As for my primal response, mostly it just surprised us both. We were laughing, though. It was ridiculous and strange.

As for size, well, the last time I was both under 5' tall and flat-chested was early 4th grade. Though I later starved myself briefly down to 115 lbs. to be a low-level fashion model in high school, this is why I can't remember what it's like to be physically small. I have been small-minded from time to time since then, however, in spite of my generously proportioned physique, but do prefer to try to live large, albeit in a trivial, suburban way.

Now I wonder if anyone has ever done a study to determine how big you have to be or how far away your trash has to fly in order to make a picnic table seesaw when you sit on the end and lean over. Sounds like an excellent candidate for the IgNobel Awards.

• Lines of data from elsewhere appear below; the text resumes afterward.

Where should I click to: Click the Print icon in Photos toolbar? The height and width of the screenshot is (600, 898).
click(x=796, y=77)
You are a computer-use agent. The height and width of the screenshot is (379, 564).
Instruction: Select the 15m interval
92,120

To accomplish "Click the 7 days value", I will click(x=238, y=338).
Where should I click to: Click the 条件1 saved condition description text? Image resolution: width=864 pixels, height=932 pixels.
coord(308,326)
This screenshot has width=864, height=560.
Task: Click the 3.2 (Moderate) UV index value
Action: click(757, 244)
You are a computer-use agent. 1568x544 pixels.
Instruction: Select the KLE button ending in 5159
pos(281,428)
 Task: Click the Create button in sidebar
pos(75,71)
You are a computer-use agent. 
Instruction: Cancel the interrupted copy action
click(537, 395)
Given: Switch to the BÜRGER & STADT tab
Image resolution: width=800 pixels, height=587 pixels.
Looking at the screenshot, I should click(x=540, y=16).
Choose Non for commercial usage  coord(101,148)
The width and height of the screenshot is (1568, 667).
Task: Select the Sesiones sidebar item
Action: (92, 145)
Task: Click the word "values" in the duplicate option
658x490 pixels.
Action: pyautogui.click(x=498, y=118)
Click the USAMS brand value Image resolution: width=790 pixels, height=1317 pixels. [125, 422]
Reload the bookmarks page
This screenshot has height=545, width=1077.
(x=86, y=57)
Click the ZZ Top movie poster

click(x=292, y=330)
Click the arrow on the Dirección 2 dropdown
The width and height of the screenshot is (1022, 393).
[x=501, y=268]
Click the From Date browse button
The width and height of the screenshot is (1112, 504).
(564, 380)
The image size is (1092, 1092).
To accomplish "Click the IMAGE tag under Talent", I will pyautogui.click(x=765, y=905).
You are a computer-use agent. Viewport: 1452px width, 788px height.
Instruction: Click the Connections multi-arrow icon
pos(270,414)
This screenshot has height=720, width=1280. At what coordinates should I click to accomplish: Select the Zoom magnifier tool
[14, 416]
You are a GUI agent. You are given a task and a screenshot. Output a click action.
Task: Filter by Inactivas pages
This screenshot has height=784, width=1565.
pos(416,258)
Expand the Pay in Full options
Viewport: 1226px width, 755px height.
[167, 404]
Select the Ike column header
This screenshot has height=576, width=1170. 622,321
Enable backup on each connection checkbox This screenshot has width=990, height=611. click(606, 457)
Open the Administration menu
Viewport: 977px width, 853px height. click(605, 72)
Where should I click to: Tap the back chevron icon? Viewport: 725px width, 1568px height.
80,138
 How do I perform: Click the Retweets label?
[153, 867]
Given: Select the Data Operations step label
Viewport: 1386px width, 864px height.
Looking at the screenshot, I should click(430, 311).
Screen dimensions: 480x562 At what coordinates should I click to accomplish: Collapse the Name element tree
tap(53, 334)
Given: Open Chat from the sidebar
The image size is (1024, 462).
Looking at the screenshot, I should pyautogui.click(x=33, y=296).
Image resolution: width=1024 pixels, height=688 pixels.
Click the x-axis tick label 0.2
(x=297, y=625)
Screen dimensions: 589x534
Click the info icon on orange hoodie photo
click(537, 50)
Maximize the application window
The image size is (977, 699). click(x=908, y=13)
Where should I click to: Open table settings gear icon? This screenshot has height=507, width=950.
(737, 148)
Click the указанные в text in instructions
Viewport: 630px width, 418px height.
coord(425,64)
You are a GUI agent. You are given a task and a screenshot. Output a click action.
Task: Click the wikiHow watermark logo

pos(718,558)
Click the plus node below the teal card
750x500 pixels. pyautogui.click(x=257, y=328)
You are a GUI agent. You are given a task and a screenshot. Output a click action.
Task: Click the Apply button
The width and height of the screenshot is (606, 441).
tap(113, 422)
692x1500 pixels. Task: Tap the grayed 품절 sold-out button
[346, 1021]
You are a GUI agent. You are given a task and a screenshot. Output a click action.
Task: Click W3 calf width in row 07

Michelle | Bleeding Espresso

I have had a similar experience, and I may or may not have also been compared to a monkey regarding my scream. Ergo I think your reaction was quite natural, but um, warning? The crispness of this experience will fade with time. I'm just sayin.

Sara

Heh -- I like to think we have learned our lesson and will sit more strategically from now on. Hopefully we will not have enough experiences like this to become jaded. :)

Hugh

I learnt something from your writing - a lot about courage and self awareness. Thankyou very much for the insights.